While GeForce 8600 GT may have DirectX 10 hardware, it does not seem suited for those looking for good image quality accompanied with high frame rates. While it can produce 62 frames a second at a resolution of 12x10 with AA enabled in Doom 3, the card can only produce 64 frames with trilinear filtering and no antialiasing. At $150 I would come to expect a little more out of the card. Looking at the clock speeds, the differences are not so different but the performance differences are.
The cards however do have a lot to offer in terms of video playback. It is a small card and relatively quiet. It would make a good card for a home theater PC and if the 8500 GT is as good at decoding video, it might even make for a better choice with its passive cooler and $100 price tag. Some models may have HDMI interfaces making them even more attractive for this use.
Gigabyte's passive cooled 8500GT
I will say this, if you have a limited budget of around $200... if you want decent performance... if you want the possibility of playing DX10 based games... and if you want to play your movies on your desktop, then the GeForce 8600 GTS is a card that can suit your needs. Looking at what is on the market currently, the X1950 Pro Ultimate we tested earlier this year is still attractive at $175.
Perhaps a final driver and some more tests can alter out opinions of this offering from Nvidia. We had high expectations for this price segment as we look at Nvidia's previous naming schedule of "GT." Compared to cards with twice as much hardware and cost, it is easy to see that the 320 MB version of the GeForce 8800 GTS offers 50-90% more performance (depending on the test). With the extra tweaks to the core functionality, die shrink, and higher clock speeds we just assumed performance of that of previous GT versions (6 and 7 series). I will not pass final judgments any of these cards until we conduct all of the tests.

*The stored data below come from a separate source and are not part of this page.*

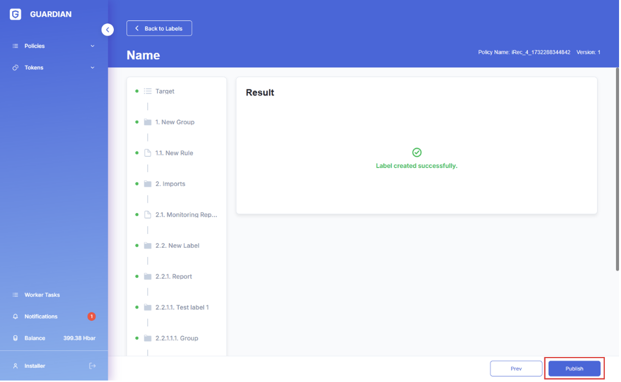Expand the Tokens menu chevron
This screenshot has width=621, height=382.
tap(93, 68)
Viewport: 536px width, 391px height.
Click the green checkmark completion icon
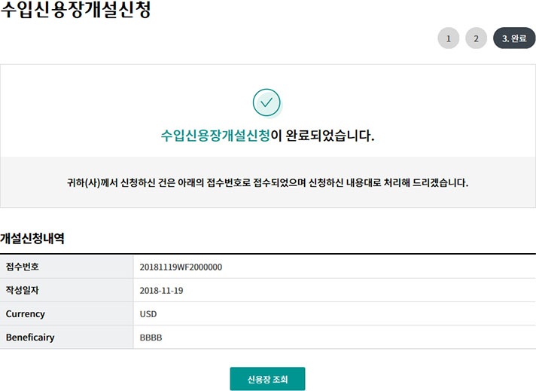266,102
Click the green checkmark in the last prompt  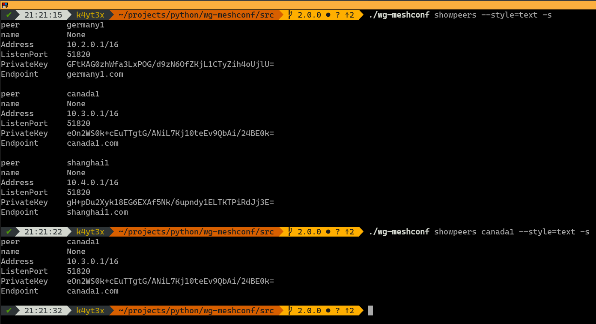(x=9, y=311)
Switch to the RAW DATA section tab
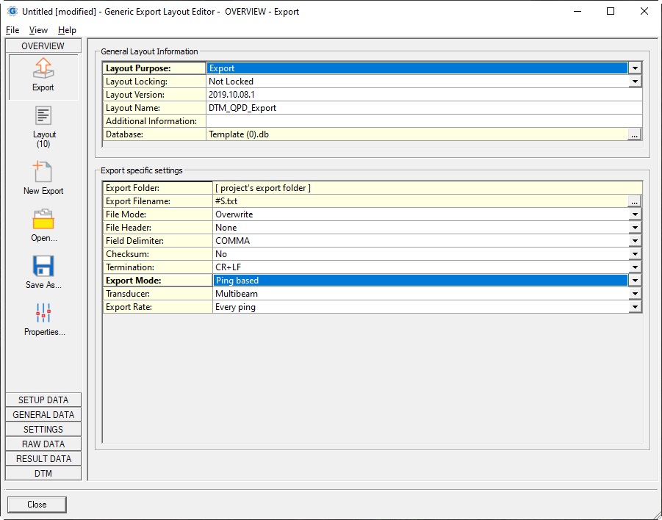This screenshot has height=520, width=662. 43,444
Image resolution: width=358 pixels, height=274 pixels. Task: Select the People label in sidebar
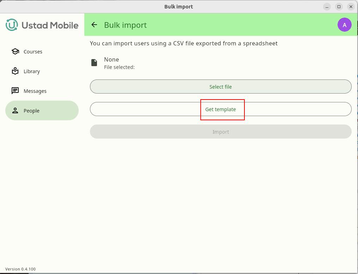click(x=31, y=111)
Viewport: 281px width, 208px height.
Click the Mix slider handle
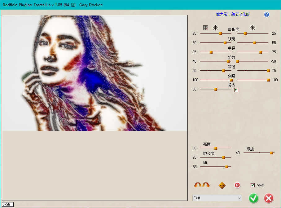[x=226, y=167]
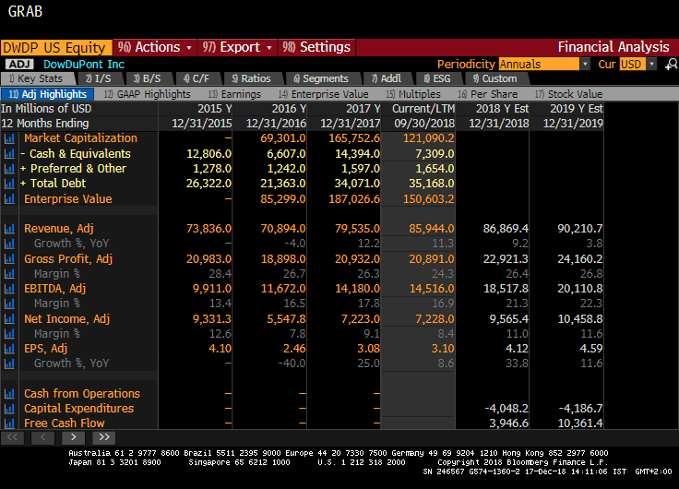Click chart icon next to EBITDA, Adj
This screenshot has width=679, height=489.
(9, 289)
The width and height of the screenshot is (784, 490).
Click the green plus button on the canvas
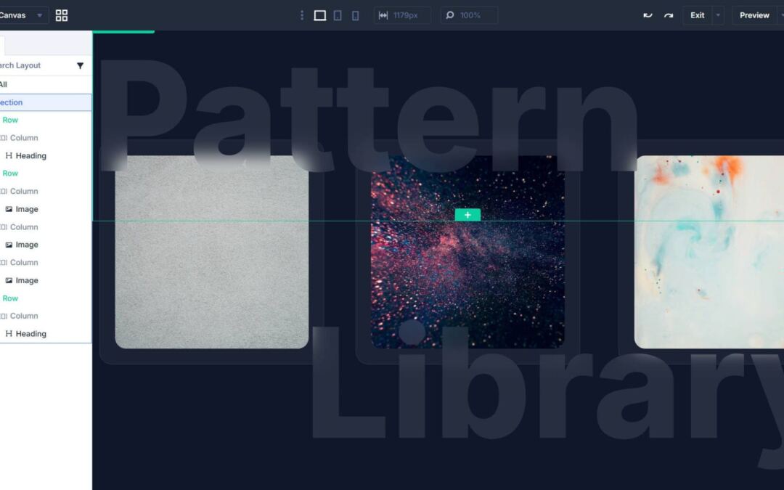[467, 214]
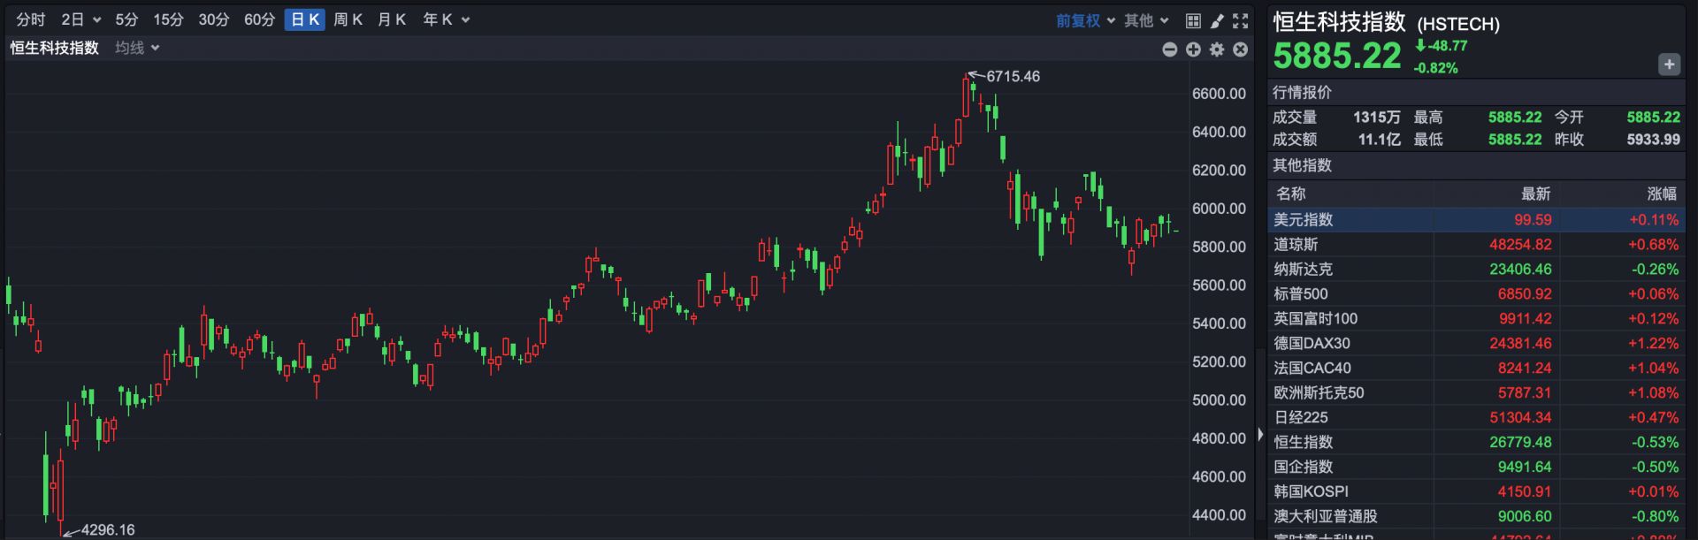Open the 2日 period dropdown
Viewport: 1698px width, 540px height.
click(x=80, y=19)

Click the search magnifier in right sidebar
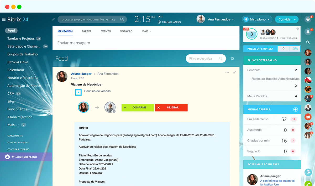pos(308,42)
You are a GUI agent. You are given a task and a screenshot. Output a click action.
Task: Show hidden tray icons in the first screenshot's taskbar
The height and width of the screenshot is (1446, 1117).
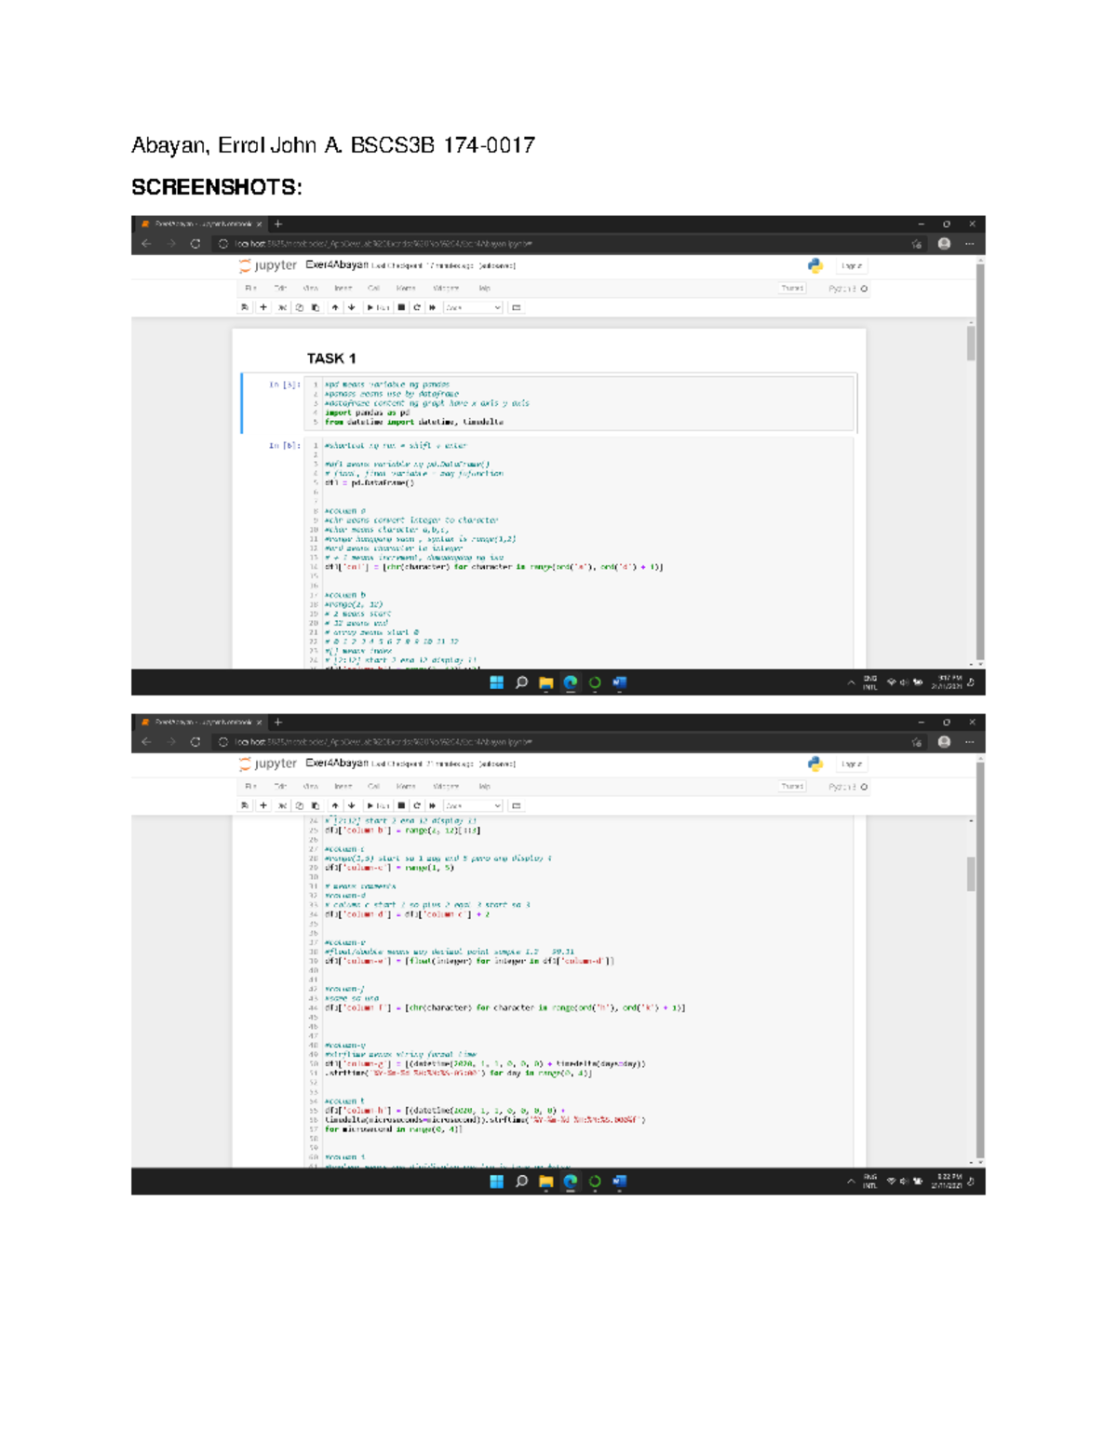[x=851, y=682]
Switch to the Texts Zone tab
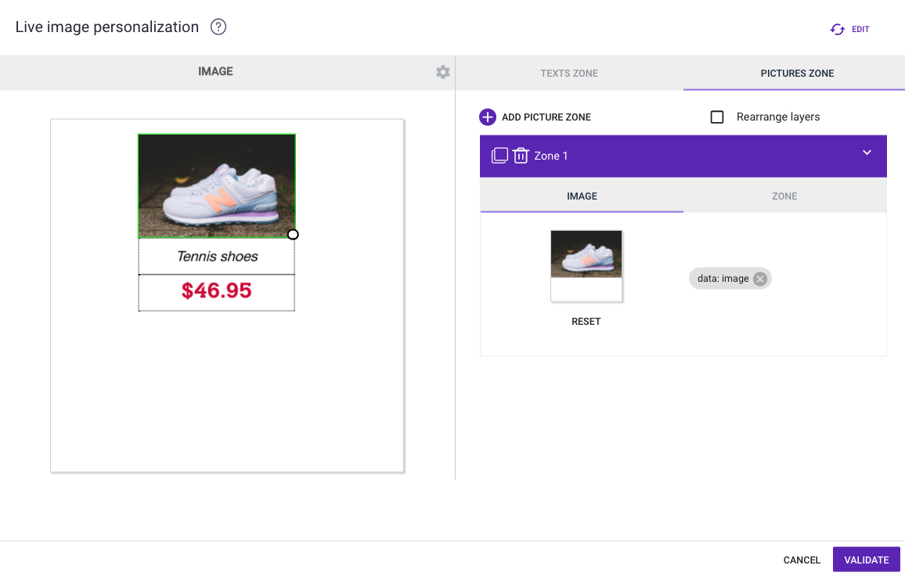 tap(569, 74)
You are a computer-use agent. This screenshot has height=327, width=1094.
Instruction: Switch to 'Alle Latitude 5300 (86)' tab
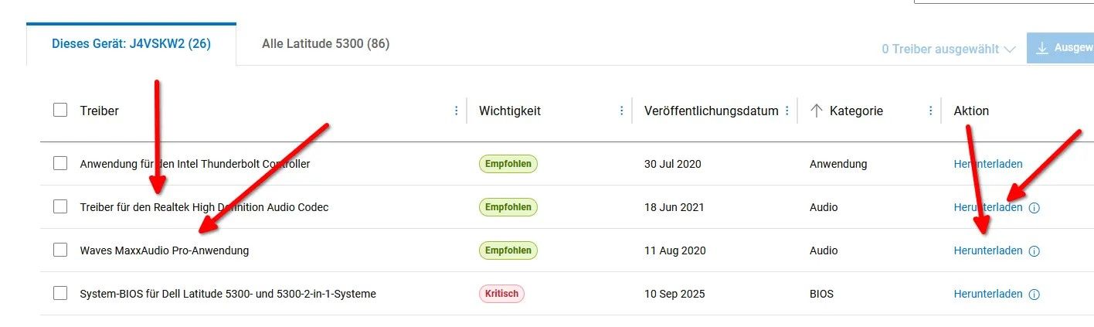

For now, we are not positive if this is truly a good value or an FX series card trying to beat a Ti 4200.
Card | Price |
---|---|
GeForce 8800 GTX | $560 |
GeForce 8800 GTS 640 MB | $400 |
GeForce 8800 GTS 320 MB | $290 |
GeForce 8600 GTS | $199-229 |
Sapphire Radeon X1950 Pro Ultimate | $175 |
GeForce 8600 GT | $149-159 |
There are many cards ready for purchase beyond those from those we had in for testing including offerings from Asus, BFG, Biostar, EVGA, Foxconn, Gigabyte, MSI, PNY and XFX.